Instruções.
1. Reproduza o trecho do texto sobre Anna Costa que vai de "Verdadeira imagem de" até "Nascimento). Editora Comunnicar.".
2. Responda com base no texto sobre Anna Costa:
(a) Qual livro é indicado como fonte da imagem?
(b) Qual era o nome completo do marido de Anna Costa?
(c) Desde quando a avenida já tinha o nome de Boulevard Anna Costa?
3. Retome o texto sobre Anna Costa e continue a narrativa a partir da última frase apresentada.
── Bloco de texto
Verdadeira imagem de Anna Costa, resgatada em função de uma intensa pesquisa que levou mais de uma década para ser concluída. Fonte: Livro “Anna Costa, Mais do que Uma Avenida”(Fabiola Savioli e Alejandro Nascimento). Editora Comunnicar.

Imagem inédita de Anna Costa, agora revelada, reforça o resgate histórico da mulher que, entre tragédias e recomeços, teve seu nome eternizado em uma das principais avenidas de Santos.

Santos, 8 de maio de 1889. Naquela manhã de uma quarta-feira como qualquer outra, dona Anna Cândida de Azevedo Sodré Costa permanecia em casa, entregue aos afazeres do lar. Enquanto acompanhava a preparação do almoço, cujo refogado exalava um perfume que se espalhava pelos cômodos, os filhos corriam e riam no quintal, alheios às tensões e incertezas da vida adulta. Seus pensamentos voltavam-se para o marido, Mathias Casimiro Alberto da Costa, que saíra cedo de para inspecionar melhorias na recém-criada linha de bondes ligando a Vila Mathias à Barra — empreendimento que fora seu grande sonho, amadurecido por anos e finalmente transformado em realidade poucas semanas antes. O projeto de Mathias, entretanto, não se limitava aos bondes: ele também abrira caminho para a grande avenida que nascia da Vila em direção ao mar, já batizada, desde julho de 1888, como Boulevard Anna Costa. O dia parecia, enfim, seguir o curso habitual, até que um acontecimento brutal viria a romper para sempre aquela aparente normalidade.
────
── Linhas de dados
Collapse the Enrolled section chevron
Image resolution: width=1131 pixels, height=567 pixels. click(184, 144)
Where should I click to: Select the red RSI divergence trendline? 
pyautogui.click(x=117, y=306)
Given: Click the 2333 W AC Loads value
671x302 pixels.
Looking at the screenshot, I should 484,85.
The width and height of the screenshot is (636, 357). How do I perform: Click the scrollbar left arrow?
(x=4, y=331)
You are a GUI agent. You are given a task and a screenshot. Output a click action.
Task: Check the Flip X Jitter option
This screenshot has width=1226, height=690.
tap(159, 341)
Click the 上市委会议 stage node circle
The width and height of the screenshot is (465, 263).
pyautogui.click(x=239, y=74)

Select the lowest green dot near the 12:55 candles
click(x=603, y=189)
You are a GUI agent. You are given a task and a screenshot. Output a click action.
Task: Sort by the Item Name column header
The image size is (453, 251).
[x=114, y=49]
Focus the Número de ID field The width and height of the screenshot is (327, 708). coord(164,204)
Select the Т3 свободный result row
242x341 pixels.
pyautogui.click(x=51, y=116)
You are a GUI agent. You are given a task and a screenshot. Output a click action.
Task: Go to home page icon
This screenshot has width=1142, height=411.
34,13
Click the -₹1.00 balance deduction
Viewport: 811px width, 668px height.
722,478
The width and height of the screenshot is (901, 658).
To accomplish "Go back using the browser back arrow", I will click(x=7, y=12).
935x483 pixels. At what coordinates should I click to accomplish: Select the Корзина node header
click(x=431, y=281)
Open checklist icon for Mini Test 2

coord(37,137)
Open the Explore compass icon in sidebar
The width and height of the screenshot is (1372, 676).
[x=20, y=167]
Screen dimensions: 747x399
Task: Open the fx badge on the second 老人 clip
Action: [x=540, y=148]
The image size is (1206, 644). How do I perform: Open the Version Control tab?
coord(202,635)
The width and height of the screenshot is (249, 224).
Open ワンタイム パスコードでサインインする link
────
Resultados das tarefas.
1.
Verdadeira imagem de Anna Costa, resgatada em função de uma intensa pesquisa que levou mais de uma década para ser concluída. Fonte: Livro “Anna Costa, Mais do que Uma Avenida”(Fabiola Savioli e Alejandro Nascimento). Editora Comunnicar.

2.
(a) "Anna Costa, Mais do que Uma Avenida", de Fabiola Savioli e Alejandro Nascimento.
(b) Mathias Casimiro Alberto da Costa.
(c) Desde julho de 1888.

3.
A porta da frente da casa abriu-se de súbito, e um funcionário de seu marido surgia esbaforido, o semblante pálido, os olhos arregalados e a respiração cortada pela urgência. As palavras vieram cruas, sem rodeios, como lâmina certeira: Mathias fora atingido por um disparo de revólver. O choque desabou sobre Anna com violência. A colher que trazia nas mãos escapou de seus dedos e caiu no chão, ressoando pela casa como um presságio sombrio. O som seco ecoou até o quintal, fazendo cessar, de repente, as risadas das crianças, que pressentiram, sem compreender, a gravidade do que se passava. Anna tentou reagir, mas as pernas, antes firmes, negaram-lhe o impulso; por um instante ficou presa à incredulidade, como se a notícia fosse pesada demais para caber na realidade.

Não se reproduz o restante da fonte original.